**Task**
Word for word, transcribe the listing that follows, minus any pictures.

━━ Given entries ━━

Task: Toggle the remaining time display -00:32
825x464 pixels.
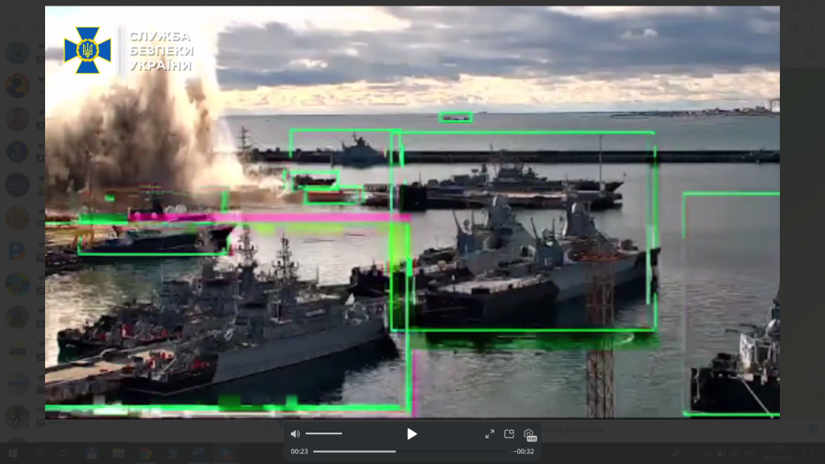Action: coord(524,451)
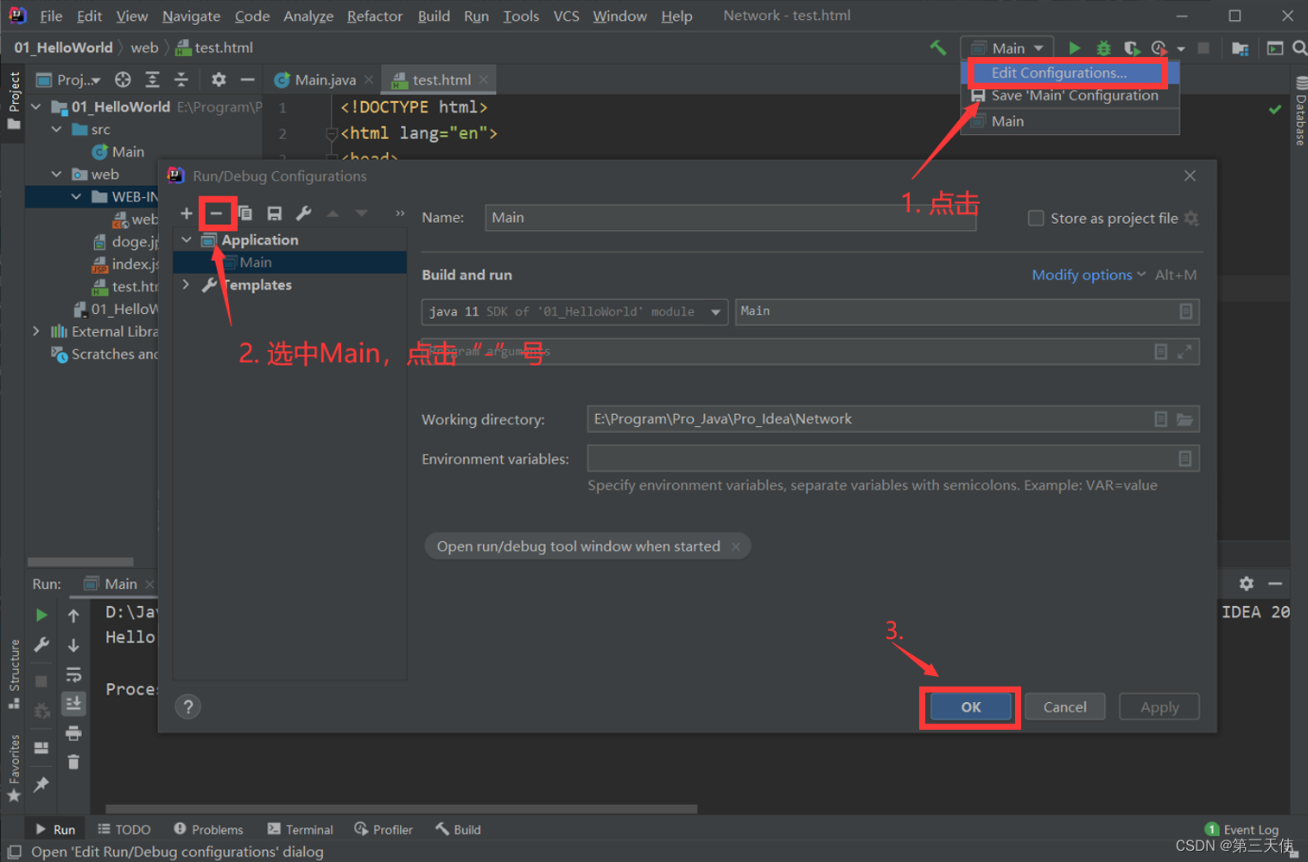Open the dialog help question mark
The width and height of the screenshot is (1308, 862).
tap(187, 707)
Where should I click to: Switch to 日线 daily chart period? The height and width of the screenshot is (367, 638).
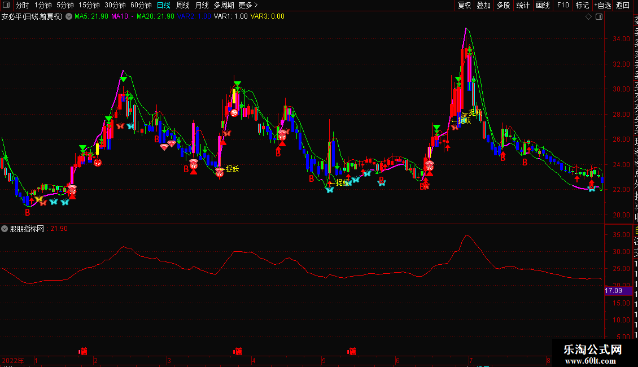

━━━

**Output**
Task: Toggle the remaining time display -00:32
825x464 pixels.
Action: coord(524,451)
Open the dialog help question mark
The width and height of the screenshot is (1308, 862).
tap(187, 707)
Where should I click to: Switch to 日线 daily chart period? The height and width of the screenshot is (367, 638).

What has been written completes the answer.